2012 Annual Report
1a.Objectives (from AD-416):
1. Generate transgenic wheat plants that overexpress TaBAK1.
2. Begin the evaluation of these transgenics for increased FHB resistance.
3. Conduct VIGS experiments to evaluate the possible functions of three other TaBAK1-related sequences in FHB resistance, TaBAK2, 3, 4 and 5.
4. Generate cDNA clones for transformation if any of the TaBAK1-related sequences prove to make significant contributions to FHB resistance.
5. Continue the characterization of transgenic wheat overexpressing ethylene-signaling genes.

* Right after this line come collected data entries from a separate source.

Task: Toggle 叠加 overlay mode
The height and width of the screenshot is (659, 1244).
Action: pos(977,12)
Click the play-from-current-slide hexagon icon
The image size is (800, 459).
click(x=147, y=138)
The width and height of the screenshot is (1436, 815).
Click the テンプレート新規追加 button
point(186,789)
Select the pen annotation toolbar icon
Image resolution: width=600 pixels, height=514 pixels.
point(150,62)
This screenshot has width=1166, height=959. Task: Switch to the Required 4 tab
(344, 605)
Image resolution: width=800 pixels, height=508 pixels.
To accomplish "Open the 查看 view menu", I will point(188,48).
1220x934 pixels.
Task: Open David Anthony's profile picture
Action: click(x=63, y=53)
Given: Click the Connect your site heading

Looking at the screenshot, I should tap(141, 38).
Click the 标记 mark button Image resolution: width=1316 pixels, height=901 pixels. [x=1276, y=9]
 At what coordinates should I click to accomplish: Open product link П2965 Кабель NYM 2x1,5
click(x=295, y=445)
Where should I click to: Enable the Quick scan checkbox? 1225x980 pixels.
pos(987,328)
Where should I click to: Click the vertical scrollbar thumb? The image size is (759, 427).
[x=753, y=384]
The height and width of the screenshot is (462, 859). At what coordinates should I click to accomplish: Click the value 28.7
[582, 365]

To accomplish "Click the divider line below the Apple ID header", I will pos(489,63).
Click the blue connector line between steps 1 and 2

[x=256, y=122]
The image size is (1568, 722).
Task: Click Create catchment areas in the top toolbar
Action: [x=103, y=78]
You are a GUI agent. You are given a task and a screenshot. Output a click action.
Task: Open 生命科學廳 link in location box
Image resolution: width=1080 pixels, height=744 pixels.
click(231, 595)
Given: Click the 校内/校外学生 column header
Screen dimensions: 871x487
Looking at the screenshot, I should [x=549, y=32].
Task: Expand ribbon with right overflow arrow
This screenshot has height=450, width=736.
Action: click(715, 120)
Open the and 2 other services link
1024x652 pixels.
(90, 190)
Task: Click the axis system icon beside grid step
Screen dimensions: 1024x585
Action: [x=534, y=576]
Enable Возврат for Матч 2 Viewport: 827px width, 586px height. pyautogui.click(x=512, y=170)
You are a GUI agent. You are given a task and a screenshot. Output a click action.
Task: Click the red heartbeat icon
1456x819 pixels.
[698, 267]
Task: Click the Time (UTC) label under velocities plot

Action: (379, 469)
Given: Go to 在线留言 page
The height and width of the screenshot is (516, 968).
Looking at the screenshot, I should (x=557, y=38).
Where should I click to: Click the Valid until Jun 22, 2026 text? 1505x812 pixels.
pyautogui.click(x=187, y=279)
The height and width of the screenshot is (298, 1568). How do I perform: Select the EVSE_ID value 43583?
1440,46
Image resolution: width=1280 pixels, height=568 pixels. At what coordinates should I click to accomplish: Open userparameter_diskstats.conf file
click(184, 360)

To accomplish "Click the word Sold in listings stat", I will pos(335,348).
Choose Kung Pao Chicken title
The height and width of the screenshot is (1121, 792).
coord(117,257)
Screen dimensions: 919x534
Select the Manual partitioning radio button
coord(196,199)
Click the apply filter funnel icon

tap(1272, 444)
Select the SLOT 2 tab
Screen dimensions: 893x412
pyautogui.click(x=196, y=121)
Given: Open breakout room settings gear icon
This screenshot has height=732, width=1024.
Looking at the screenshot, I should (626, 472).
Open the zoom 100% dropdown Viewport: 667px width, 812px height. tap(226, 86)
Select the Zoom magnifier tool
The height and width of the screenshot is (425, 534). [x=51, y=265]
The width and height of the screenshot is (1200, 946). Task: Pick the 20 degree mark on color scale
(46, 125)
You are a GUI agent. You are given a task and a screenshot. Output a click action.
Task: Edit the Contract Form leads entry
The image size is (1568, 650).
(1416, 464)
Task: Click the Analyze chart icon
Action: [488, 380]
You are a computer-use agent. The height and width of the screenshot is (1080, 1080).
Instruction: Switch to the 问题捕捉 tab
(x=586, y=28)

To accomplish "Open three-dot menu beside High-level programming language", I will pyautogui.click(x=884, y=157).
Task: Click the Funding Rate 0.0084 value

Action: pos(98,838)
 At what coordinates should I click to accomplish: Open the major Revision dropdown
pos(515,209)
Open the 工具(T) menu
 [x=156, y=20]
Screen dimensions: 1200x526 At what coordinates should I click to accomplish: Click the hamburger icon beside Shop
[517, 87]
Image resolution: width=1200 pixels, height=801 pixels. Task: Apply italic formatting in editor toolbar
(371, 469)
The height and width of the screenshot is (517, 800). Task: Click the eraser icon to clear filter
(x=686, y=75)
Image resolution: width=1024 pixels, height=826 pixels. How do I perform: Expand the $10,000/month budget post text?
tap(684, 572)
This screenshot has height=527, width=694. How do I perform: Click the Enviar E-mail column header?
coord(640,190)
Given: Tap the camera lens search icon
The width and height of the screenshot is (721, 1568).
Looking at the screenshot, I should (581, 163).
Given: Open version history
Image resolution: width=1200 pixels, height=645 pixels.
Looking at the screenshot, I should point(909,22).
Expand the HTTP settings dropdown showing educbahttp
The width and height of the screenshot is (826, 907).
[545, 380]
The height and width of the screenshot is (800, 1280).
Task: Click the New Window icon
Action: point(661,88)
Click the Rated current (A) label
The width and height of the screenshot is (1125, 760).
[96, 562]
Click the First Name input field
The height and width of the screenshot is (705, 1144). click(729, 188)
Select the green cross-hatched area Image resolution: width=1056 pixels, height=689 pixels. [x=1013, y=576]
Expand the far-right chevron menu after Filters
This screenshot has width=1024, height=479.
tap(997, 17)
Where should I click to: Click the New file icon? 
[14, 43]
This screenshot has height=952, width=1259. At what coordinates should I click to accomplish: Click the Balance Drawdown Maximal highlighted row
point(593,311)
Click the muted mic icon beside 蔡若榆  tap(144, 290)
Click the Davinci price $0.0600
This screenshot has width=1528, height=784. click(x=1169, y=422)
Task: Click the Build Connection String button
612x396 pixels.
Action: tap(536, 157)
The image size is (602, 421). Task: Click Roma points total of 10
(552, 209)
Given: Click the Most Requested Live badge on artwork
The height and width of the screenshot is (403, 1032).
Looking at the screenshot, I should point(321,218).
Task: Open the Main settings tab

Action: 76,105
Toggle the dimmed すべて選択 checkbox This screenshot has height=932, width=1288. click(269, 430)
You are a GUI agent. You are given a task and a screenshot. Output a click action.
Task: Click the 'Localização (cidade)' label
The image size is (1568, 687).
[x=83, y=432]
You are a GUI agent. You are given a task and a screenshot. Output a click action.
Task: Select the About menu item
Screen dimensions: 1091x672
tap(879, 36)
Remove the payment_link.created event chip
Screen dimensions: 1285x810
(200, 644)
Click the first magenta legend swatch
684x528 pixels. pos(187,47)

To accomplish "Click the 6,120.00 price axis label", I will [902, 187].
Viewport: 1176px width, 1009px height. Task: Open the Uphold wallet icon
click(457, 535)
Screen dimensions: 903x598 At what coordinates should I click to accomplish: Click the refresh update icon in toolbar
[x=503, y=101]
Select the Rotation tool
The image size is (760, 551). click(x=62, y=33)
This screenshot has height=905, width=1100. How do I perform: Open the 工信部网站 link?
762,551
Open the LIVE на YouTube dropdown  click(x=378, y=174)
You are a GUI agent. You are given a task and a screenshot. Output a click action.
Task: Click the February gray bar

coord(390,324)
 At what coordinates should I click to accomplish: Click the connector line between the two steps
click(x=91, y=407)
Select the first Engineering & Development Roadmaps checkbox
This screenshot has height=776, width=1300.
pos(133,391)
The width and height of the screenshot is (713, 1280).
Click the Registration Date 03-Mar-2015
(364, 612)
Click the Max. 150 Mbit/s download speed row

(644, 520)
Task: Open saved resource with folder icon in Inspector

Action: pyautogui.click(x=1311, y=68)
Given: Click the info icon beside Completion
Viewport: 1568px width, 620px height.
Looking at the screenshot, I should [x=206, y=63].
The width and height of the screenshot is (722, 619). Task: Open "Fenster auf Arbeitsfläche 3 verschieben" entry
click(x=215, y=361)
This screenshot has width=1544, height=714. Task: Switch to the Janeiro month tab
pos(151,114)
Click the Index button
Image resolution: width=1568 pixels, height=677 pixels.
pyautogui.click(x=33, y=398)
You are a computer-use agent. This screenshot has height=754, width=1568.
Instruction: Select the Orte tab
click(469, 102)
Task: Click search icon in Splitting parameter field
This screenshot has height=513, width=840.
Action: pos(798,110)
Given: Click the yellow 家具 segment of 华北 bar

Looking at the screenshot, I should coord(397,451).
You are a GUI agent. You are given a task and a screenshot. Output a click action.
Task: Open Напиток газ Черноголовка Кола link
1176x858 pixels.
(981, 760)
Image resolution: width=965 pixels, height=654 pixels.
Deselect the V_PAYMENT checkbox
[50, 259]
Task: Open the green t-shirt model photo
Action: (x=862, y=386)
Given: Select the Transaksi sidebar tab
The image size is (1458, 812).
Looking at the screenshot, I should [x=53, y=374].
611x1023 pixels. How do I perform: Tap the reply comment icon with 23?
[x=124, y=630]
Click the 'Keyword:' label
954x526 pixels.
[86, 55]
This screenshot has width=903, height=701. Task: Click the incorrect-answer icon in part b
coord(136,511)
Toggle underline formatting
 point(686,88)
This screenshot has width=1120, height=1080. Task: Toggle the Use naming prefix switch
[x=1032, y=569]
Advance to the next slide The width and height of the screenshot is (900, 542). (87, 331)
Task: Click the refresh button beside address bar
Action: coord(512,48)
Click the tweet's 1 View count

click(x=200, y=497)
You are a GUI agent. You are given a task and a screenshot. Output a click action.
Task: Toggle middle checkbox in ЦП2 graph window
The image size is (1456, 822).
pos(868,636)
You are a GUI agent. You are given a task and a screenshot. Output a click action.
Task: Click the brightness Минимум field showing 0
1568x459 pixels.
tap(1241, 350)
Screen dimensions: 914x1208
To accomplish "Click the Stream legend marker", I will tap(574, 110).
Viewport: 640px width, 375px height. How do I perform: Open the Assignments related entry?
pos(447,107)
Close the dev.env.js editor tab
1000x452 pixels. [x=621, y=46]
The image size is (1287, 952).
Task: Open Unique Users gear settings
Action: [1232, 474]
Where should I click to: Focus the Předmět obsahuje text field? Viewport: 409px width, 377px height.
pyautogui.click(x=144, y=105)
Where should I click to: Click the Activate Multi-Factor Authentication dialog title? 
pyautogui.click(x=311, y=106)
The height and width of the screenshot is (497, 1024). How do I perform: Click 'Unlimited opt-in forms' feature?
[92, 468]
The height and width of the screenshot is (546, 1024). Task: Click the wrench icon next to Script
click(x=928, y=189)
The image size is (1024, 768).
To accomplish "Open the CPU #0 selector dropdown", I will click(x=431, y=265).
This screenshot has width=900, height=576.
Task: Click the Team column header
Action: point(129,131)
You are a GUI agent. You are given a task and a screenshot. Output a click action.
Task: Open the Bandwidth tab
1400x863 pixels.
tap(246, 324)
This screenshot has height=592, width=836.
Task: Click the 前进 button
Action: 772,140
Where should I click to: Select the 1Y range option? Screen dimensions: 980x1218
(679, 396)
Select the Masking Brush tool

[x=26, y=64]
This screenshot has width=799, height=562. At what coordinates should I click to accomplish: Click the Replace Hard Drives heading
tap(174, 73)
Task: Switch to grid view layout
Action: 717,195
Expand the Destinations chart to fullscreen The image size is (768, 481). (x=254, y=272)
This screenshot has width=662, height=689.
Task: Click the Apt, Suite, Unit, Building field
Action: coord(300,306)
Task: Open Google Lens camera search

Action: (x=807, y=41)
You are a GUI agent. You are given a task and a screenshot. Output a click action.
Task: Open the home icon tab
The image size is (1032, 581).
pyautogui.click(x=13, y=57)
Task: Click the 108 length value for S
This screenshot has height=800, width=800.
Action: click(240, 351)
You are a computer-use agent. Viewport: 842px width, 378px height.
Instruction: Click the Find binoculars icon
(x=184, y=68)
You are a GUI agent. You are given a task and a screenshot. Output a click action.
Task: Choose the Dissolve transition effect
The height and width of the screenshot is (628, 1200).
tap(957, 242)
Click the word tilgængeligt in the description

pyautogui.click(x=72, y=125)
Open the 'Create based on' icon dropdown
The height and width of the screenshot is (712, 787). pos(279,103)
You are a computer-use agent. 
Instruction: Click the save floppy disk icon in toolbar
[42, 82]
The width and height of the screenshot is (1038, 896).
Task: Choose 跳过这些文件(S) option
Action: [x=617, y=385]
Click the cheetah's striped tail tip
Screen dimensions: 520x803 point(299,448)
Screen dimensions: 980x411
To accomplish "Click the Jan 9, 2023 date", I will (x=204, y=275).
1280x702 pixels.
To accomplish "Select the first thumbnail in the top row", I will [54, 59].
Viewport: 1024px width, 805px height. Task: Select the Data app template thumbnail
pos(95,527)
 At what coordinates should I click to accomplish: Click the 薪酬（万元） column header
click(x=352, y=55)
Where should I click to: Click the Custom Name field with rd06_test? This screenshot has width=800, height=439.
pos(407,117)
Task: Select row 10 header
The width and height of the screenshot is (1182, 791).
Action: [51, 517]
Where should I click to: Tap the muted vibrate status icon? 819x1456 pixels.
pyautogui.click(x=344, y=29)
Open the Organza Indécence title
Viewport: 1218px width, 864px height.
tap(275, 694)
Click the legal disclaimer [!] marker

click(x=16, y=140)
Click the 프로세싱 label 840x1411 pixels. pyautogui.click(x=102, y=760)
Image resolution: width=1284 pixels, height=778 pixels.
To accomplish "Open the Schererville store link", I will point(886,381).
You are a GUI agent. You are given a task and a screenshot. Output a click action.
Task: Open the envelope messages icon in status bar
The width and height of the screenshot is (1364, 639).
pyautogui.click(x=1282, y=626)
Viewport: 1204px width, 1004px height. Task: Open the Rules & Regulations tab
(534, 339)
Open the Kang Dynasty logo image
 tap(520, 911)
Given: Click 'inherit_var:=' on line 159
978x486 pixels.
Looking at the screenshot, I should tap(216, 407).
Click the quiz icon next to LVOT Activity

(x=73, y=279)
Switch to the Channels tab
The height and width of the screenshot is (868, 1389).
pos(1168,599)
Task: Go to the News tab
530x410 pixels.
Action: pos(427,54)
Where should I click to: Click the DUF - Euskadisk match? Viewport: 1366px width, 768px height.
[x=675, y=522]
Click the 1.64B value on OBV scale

1b.Approach (from AD-416):
Efforts to make significant improvement in the resistance of wheat to Fusarium head blight (FHB) require understanding the mechanism(s) of the naturally occurring FHB resistance pathways. Quantitative Trait Loci (QTL) conferring varying degrees of FHB resistance are known, and these are being used by breeders to generate useful FHB resistant wheat and barley varieties. However, none of the actual gene sequences that underlie these QTL and determine the mechanism of FHB resistance are known. Until the molecular mechanism of FHB resistance is better understood, efforts to engineer improved FHB resistance will be futile. The process of identifying the genes that are functionally essential to FHB resistance has been greatly hindered by the genetic complexities of wheat. In previous work funded by the USWBSI our group has developed a virus-induced gene silencing (VIGS) system that overcomes many of the obstacles for functional identification of genes involved in FHB resistance.
Previous work has shown that wheat and barley plants that are resistant to FHB initiate complex defense responses when challenged by Fusarium graminearum. Understanding how these responses are initiated is a key question to address. Very recent results in our VIGS analyses have implicated a receptor-like protein, TaBAK1, as playing a key role in FHB resistance. In model plant system this protein functions in the perception of conserved pathogen-associated molecular patterns (PAMPs), leading to PAMP-triggered immunity (PTI).
The discovery of a receptor-kinase protein that may play a key role in activating FHB resistance offers an excellent opportunity to engineer improved FHB resistance, and thereby directly serves the primary objective of the USWBSI Gene Discovery and Engineering Resistance research area.
Identification of wheat genes involved in resistance to Fusarium head blight (FHB) has been very difficult for two major reasons. First, wheat has at least six copies of most genes so conventional mutagenesis cannot reveal the affect of the loss of gene function, because there are always other functional copies present that mask the mutation. Second, it is very difficult to transform wheat so T-DNA mutations or T-DNAs expressing RNAi constructs are not feasible. Our approach utilizes virus-induced gene silencing (VIGS) to simultaneously down-regulate the expression of all copies of chosen genes. As virus infection of wheat is very rapid, the results of VIGS experiments can be observed within one month of inoculating the plant with the VIGS construct.
This project has led to the discovery that ethylene-signaling has a crucial role in resistance of wheat to FHB and that increasing ethylene signaling can improve resistance. In the past year several genes involved in ethylene signaling have been engineered for overexpression and then transformed into wheat. We are in the process of generating sufficient seed to begin to test the transgenics for increased resistance to FHB.